“Le même jour l’ennemy commença aussi à nous tirer plusieurs bombes de 12 pouches, pesant 180 l. et de 9 pouces d’une batterie de quatre mortiers qu’ils avoient estably sur la hauteur derrière les plaines, vis-à-vis le bastion du Roy.

“Cette batterie de mortiers n’a pas cessé de tirer de distance en distance, ainsi que douze mortiers à grenades royales que l’ennemy y avoit placés, et deux autres canons qu’ils ont désencloués à la batterie royale, mais ce feu n’a fait aucun progrès jusqu’au 18, et n’a tué ni blessé personne.

“Le 16, je fis partir un exprès en chaloupe pour porter une lettre à monsieur Marin, officier de Canada, qui commandoit un détachement de Canadiens et des Sauvages à l’Acadie, avec ordre de partir pour se rendre en toute diligence à Louisbourg, avec son détachement; c’étoit une course de 20 à 25 jours au plus, s’il avoit été aux mines, ainsi que l’on m’avoit assuré; mais ce détachement étoit parti pour le port Royal lorsque l’exprès y arriva.

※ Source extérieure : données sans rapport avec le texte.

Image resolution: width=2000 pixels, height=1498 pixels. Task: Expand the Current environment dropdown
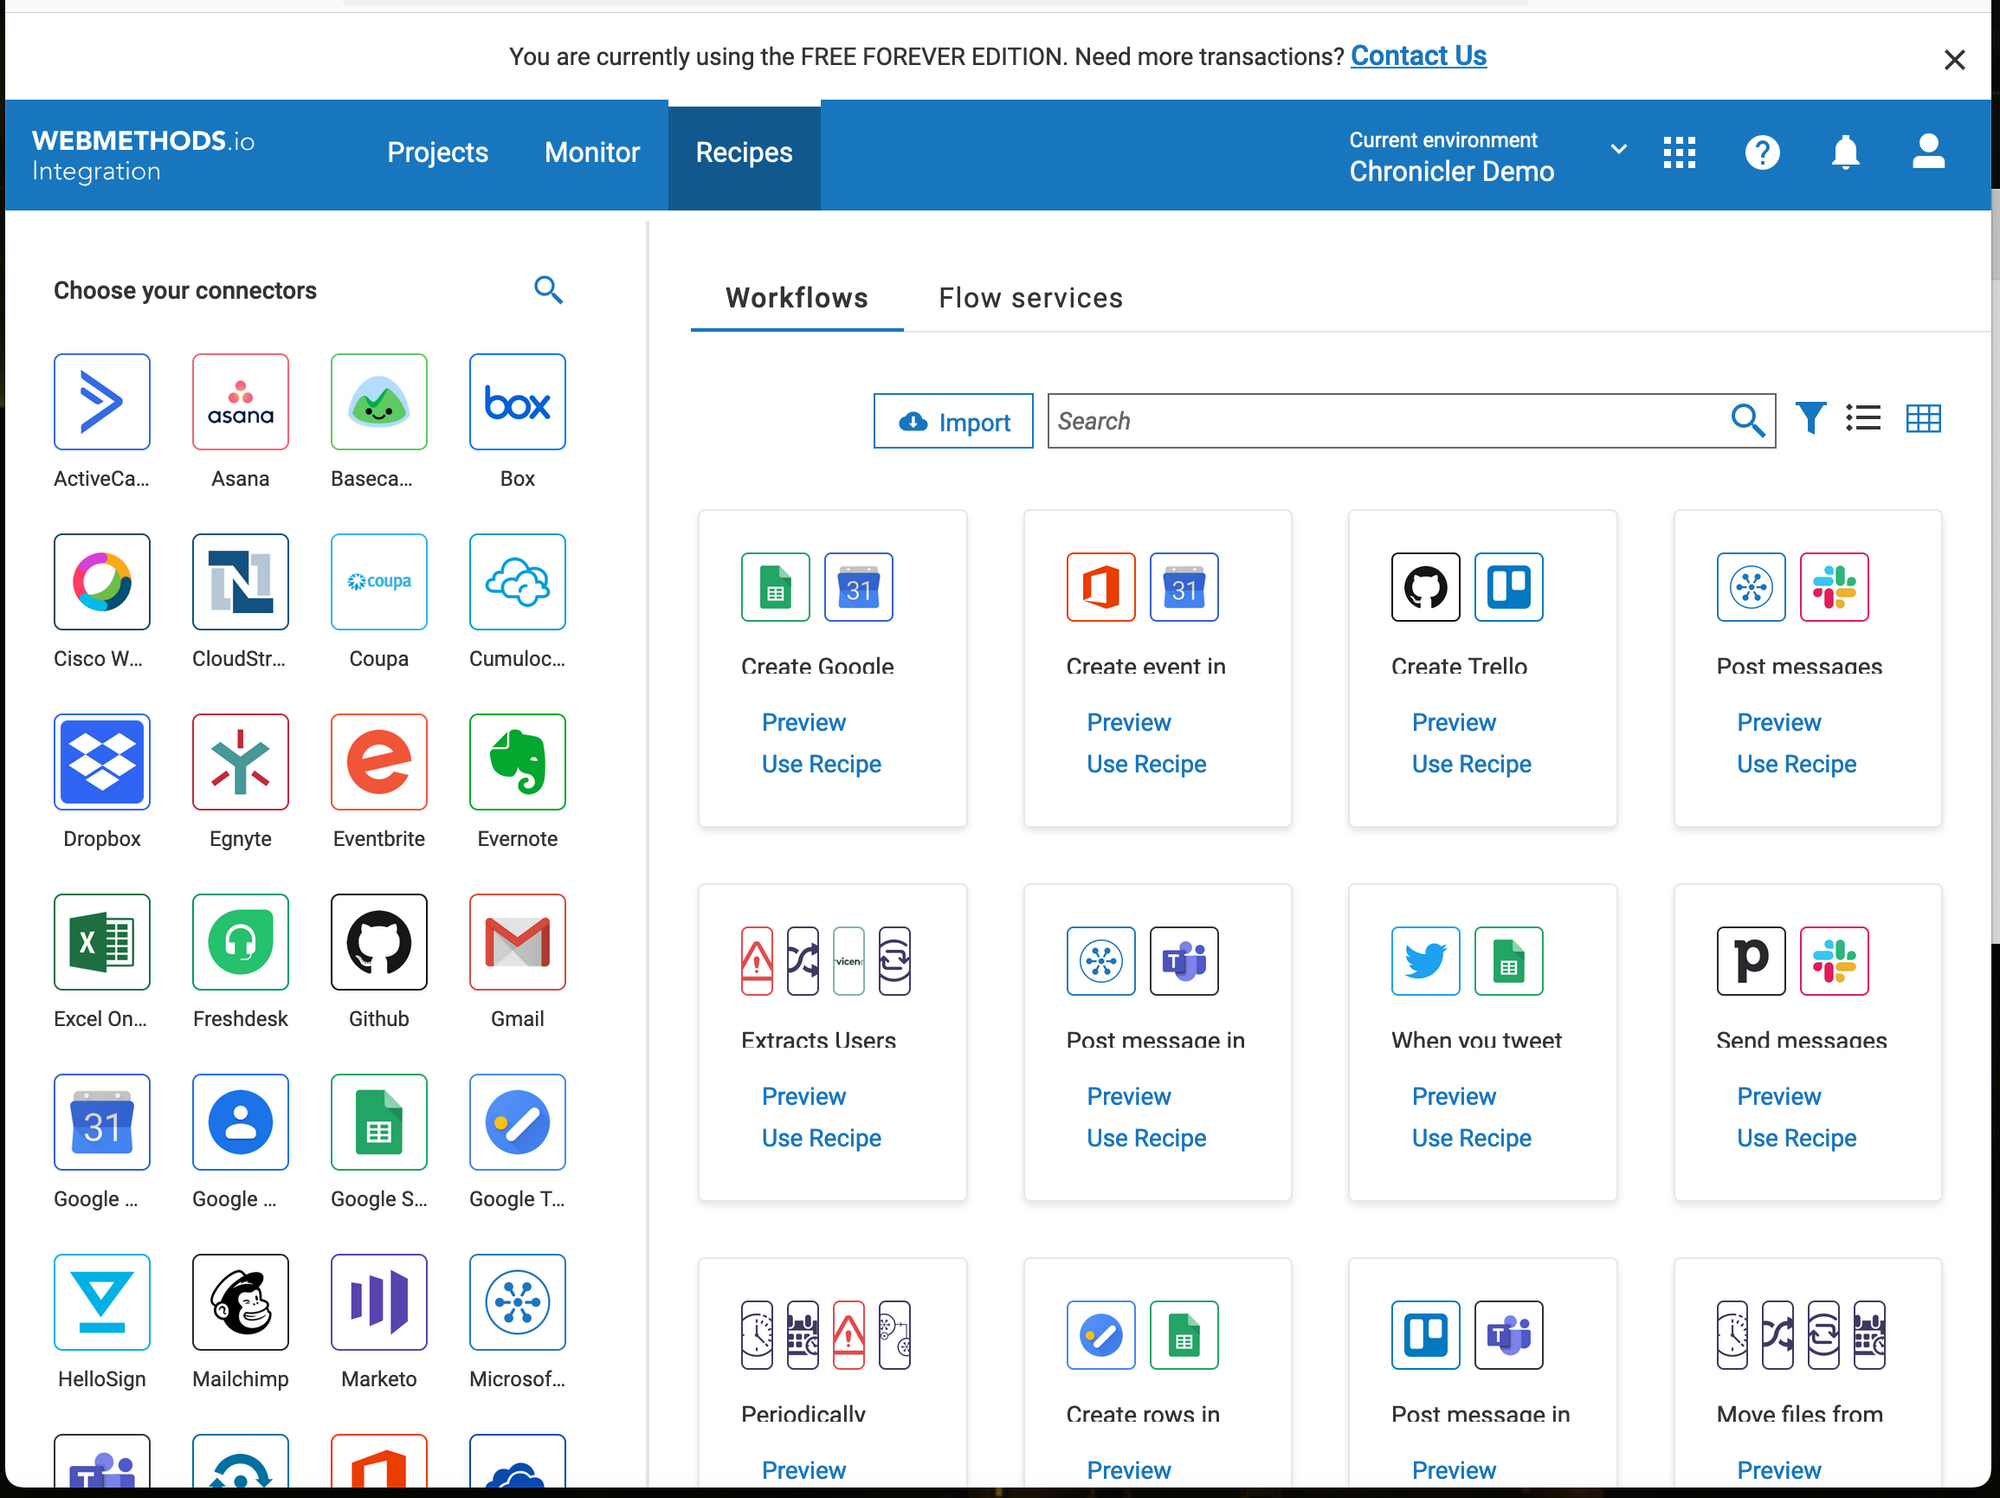coord(1618,150)
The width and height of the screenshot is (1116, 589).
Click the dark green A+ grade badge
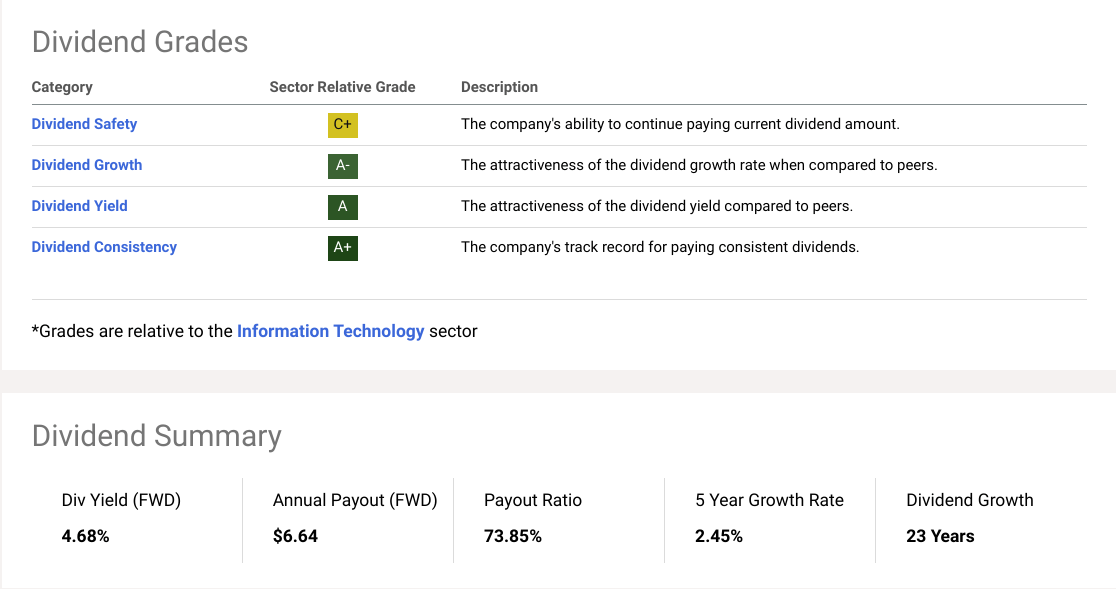pos(342,248)
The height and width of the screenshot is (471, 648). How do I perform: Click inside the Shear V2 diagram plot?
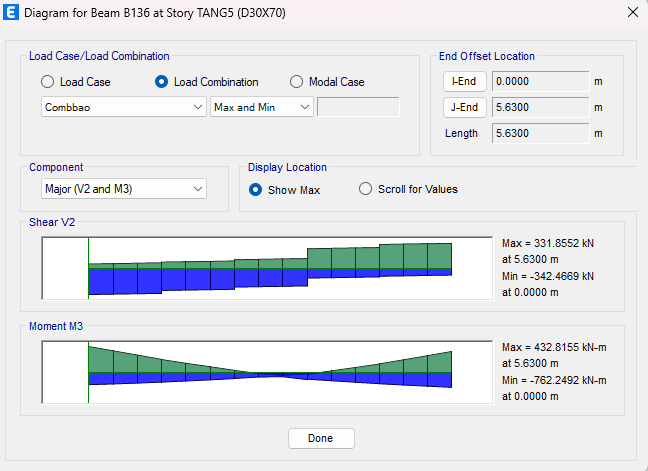[267, 267]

“Cet exprès fut obligé d’y aller: il lui remit la lettre dont il étoit chargé, il tint conseil, plusieurs de son party ne voulurent pas le suivre, mais lui s’étant mis en chemin avec ceux de bonne volonté qui voulurent le suivre, il eût toutes les peines imaginables, à ce qu’on m’a assuré, de trouver des voitures dans toute l’Acadie, propres pour son transport.

“Ils s’y embarquèrent environ 3 à 400 dans un bateau de 25 tonneaux et dans environ une centaine de canots. Comme ils étoient dans la baie à doubler une pointe, ils furent attaqués par un bateau corsaire de 14 canons et autant de pierriers; cet officier soutint l’attaque avec vigueur, et dans le temps qu’il étoit au moment d’aborder le corsaire pour l’enlever, un autre corsaire de la même force vint au secours de son camarade, ce qui obligea le dit Sieur Marin d’abandonner la partie et de faire côte.

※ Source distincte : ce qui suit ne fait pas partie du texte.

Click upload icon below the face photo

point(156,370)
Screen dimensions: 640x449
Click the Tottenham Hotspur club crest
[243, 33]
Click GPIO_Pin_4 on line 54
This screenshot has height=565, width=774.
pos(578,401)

“Cette rencontre lui a fait perdre plusieurs jours et il n’a pu se rendre sur les terres de l’Isle Royale qu’au commencement de juillet, après que Louisbourg a été rendu; si ce détachement s’étoit rendu quinze ou vingt jours avant la reddition de la ville, je suis plus que persuadé que l’ennemy auroit été contraint de lever le siège de terre, par la terreur qu’il avoit de ce détachement qu’il pensoit être au nombre de plus de 2500.

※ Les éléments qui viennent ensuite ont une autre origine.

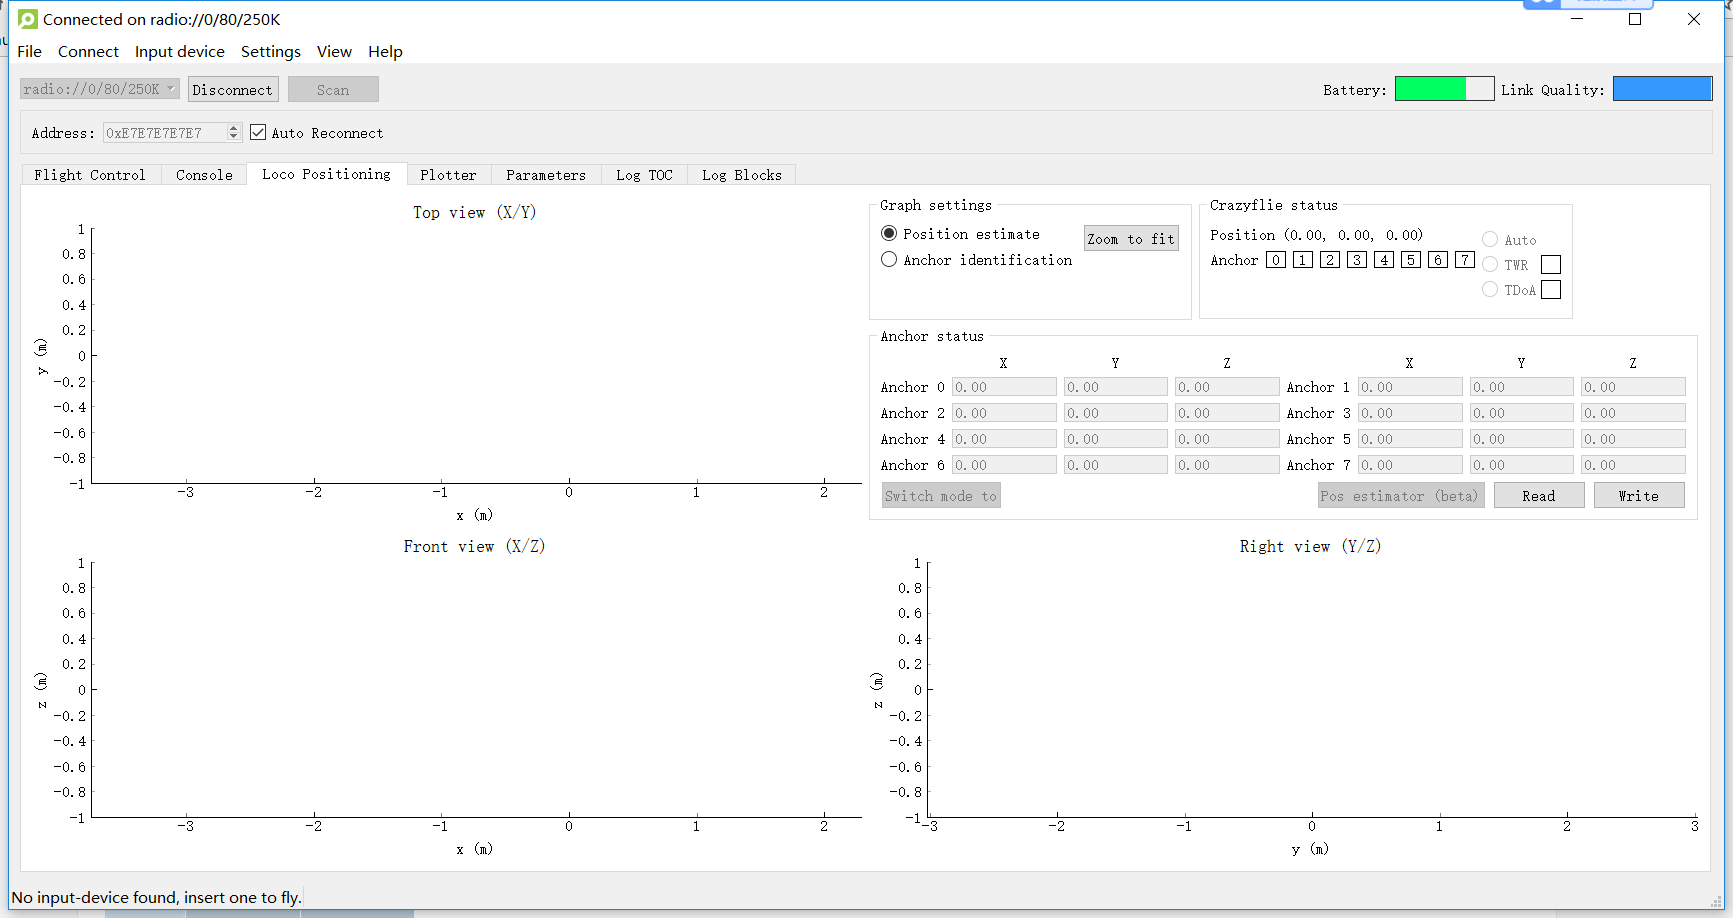Click the TWR mode indicator box
Viewport: 1733px width, 918px height.
tap(1550, 265)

“Je dois aussi informer Sa Grandeur que ce détachement a tué et pris, comme il se retiroit du passage de Fronsac, pour aller à l’Acadie, après notre départ, treize hommes d’un corsaire anglois qui étoit à leur passage pour les empêcher de passer, ces hommes ayant été avec leurs canots pour faire de l’eau, ils sont tombés entre les mains de ceux de ce détachement.

“Le 18, messieurs les généraux anglois me sommèrent de rendre la ville, forteresses et terres en dépendant, avec l’artillerie, les armes et les munitions de guerre qui en dépendent sous l’obéissance de la Grande Bretagne, en conséquence de quoy, promettoient de traiter humainement tous les sujets du Roy mon maître qui y étoient dedans, que leurs biens leur seroient assurés, et qu’ils auraient la liberté de se transporter avec leurs effets dans quelque partie de la domination du Roy de France, en Europe, qu’ils jugeroit à propos.

“Je répondis sur le champ à cette sommation que le Roy

mon maître m’ayant confié la défense de la place, je ne pouvois qu’après la plus rigoureuse attaque écouter une semblable proposition, et que je n’avois d’autre réponse à faire à cette demande que par les bouches des canons.